How the malware got into the point-of-sales systems in the first place remains unknown and is likely an area the investigation by Earl Enterprises will scrutinise.
Earl Enterprises is the parent company of Planet Hollywood, which may have been affected by the breach in three cities (New York, Las Vegas and Orlando). Other potentially affected brands include Buca di Beppo, Earl of Sandwich, Mixology, Chicken Guy! and Tequila Taqueria. Buca di Beppo was hit particularly hard.
KrebsOnSecurity, contacted Buca di Beppo after determining that many of the restaurant's locations were involved in a data breach. It traced a large batch of stolen cards that appeared on Joker's Stash, a site that sells stolen bank cards, back to the company.
An analysis of the batch, nicknamed the "DaVinci Breach", revealed that the zip codes and cities from which the cards were stolen matched up with locations of Earl Enterprises restaurants. KrebsOnSecurity contacted Buca di Beppo in February about the suspected hack, and the company announced it recognised the 10-month breach on 29 March.

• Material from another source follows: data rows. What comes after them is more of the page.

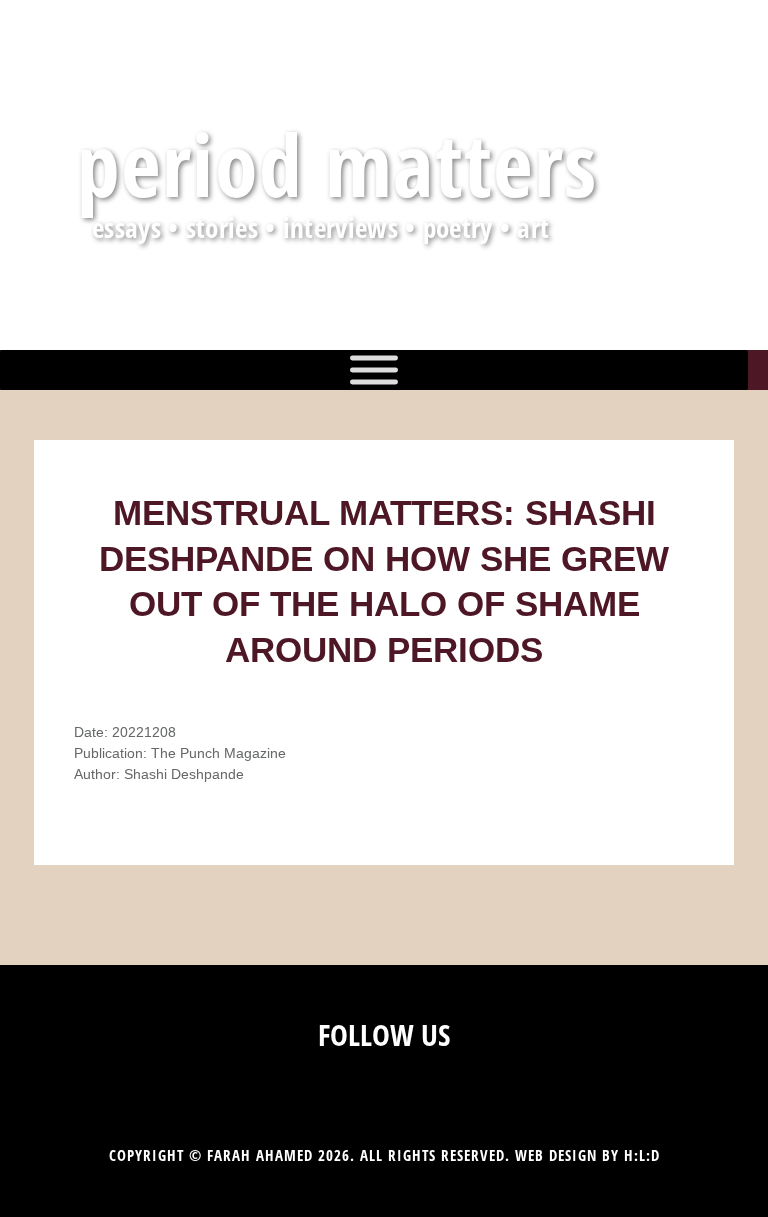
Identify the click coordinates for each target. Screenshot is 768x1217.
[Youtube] (423, 1084)
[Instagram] (345, 1084)
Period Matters (337, 163)
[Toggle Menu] (374, 370)
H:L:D (642, 1155)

The dates in which each restaurant was breached vary. No locations outside of the United States were involved.
The malware collected card numbers, expiration dates and possibly even cardholder names. However, online orders placed through a third-party platform were not affected by the hack.
The company encouraged customers to review their bank statements and notify their bank in the case of suspicious activity. It has also released a list of potentially affected restaurants so customers can determine if their information could be at risk.